- SELECTED PASSAGE:
----------------------------------------

# Made my first trap today-patterned from a cut out hive box



## Lauri (Feb 1, 2012)

You can see the slide in piece of foam board at the bottom, european style top inner cover to keep bees from propolising the lid and maintain a true seal if the wood warps a little.










Since the box's are new, I dribbled melted wax on the inside and burned it into the wood-also sprayed the interior with Mann Lake Pro Health and burned it into the cedar & wax. Smells amazing.
It was nice to have something to use my cull wood for. A little bit of flaws here and there don't really show once you get it burned and finished though..Add Handles and hangers and it wil be done!
I have a while before I can put it to use..I will give a report ASAP>


----------



## Lauri (Feb 1, 2012)

Front view:









Side view:









Lid and front opening will need a hook and eye to keep them closed:


----------



## Lauri (Feb 1, 2012)

Heres the normal type..holds 7 frames. (I had to shim the back out with 2x2's to allow for the hindged top to open) To allow for different mounting options, there is a Hole for a rope(piece of 3/4 PVC in the 1" hole for strength) or place for a ratchett strap










six newer foundationless and wired frames and one old brood comb in the middle



















These should blend in well with trees and branches to avoid vandalism.

----------------------------------------

- RECORDED INFORMATION:

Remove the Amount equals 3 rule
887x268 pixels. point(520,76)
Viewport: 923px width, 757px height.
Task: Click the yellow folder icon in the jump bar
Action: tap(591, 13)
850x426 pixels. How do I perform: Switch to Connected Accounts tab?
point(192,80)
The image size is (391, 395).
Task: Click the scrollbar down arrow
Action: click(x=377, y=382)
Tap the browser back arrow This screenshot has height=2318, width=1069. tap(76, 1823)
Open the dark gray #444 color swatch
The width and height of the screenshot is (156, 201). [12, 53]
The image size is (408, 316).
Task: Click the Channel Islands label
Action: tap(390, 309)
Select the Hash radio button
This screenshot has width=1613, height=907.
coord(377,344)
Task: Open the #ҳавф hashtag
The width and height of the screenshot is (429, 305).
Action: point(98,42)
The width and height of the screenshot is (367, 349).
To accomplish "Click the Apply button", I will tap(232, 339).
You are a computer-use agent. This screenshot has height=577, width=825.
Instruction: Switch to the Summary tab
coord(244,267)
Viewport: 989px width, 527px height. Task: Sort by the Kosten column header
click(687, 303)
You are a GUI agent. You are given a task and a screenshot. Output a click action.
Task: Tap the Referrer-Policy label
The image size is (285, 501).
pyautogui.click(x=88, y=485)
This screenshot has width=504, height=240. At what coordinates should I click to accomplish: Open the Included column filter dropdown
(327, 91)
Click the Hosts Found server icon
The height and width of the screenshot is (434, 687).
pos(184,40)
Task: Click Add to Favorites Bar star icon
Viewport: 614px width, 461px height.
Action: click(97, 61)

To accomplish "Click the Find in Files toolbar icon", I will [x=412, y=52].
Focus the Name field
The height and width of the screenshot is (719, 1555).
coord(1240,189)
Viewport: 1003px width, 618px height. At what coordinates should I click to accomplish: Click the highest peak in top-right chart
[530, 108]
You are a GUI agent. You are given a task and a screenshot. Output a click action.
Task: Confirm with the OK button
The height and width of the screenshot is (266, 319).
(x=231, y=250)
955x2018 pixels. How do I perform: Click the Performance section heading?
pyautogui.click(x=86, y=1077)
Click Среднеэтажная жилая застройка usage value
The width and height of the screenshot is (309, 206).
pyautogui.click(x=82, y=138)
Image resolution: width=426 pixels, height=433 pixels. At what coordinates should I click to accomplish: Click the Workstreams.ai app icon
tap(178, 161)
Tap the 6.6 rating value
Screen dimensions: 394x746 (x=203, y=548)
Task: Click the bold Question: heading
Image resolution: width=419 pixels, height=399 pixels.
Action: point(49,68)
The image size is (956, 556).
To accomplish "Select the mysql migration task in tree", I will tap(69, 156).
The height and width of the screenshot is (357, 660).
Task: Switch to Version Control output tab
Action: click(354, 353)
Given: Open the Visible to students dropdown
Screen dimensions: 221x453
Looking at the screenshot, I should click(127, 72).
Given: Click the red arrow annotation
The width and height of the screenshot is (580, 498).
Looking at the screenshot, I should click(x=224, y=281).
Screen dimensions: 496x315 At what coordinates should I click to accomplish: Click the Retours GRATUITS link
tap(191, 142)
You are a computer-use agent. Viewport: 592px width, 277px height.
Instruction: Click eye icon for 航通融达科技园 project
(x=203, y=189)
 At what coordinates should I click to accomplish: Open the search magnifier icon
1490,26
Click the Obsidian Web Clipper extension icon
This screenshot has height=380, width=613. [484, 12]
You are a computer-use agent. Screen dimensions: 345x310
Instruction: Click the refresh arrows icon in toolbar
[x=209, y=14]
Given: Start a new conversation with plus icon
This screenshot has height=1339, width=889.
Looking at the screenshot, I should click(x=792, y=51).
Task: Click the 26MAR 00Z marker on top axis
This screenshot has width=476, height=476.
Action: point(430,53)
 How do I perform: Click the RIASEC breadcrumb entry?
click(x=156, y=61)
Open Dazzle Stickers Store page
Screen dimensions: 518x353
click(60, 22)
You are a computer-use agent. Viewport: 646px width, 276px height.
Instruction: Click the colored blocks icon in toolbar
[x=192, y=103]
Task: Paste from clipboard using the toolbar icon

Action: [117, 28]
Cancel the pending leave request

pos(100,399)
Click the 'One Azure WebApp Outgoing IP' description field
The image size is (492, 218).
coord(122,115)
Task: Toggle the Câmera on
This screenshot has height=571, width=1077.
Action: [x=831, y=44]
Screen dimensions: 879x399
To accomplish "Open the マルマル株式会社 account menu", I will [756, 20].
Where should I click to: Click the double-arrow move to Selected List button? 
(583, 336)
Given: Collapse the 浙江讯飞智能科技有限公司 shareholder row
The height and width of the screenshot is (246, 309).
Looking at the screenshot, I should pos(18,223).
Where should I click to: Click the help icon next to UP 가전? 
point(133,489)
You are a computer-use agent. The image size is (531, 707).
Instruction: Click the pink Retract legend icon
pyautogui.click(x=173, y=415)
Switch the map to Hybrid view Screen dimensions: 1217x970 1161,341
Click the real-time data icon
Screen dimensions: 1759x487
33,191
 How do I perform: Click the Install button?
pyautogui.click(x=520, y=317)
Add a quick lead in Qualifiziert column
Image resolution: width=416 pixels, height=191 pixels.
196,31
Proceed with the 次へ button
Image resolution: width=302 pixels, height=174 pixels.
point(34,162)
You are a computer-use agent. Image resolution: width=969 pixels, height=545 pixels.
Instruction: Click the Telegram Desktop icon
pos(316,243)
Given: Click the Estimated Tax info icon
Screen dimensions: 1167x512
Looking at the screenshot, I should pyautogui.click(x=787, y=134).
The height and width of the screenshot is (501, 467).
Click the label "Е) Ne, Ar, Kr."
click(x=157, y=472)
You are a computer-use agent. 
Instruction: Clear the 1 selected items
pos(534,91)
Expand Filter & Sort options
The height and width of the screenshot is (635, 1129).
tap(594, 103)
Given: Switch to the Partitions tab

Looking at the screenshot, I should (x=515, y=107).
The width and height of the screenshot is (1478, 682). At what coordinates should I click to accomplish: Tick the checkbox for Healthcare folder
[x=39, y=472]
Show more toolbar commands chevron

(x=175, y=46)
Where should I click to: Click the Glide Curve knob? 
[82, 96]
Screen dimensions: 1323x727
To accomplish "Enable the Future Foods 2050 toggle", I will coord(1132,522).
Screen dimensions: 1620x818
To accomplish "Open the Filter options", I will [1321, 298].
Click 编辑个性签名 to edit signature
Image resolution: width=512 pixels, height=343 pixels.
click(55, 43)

----------------------------------------

- EXERCISE PROMPT: Continue the forum thread about the homemade bee trap, starting after its last sentence. The records are from a different source than the text.

- RIGHT ANSWER:
----------



## Lauri (Feb 1, 2012)

Transfer or cycle in mini frames and full sized frames with this part-screw into your standard box to hold you mini frames:









Forget the angle though..just make it straight.


----------



## Lauri (Feb 1, 2012)

An interesting note: Last year some of the game wardens and forest service folks found a high number of the wood duck houses filled with honeybees. Wood duck house looks like this:


----------



## Beregondo (Jun 21, 2011)

Very nice.
They *do* look like they will be unobtrusive.
I am intending to relocate to Portland in April/May.
If things go as planned, perhaps we (along with minx, eastsidebuzz and the others) ought to have 
"The Great Pacific Northwest Swarm Ketching Kontest"


----------



## Beregondo (Jun 21, 2011)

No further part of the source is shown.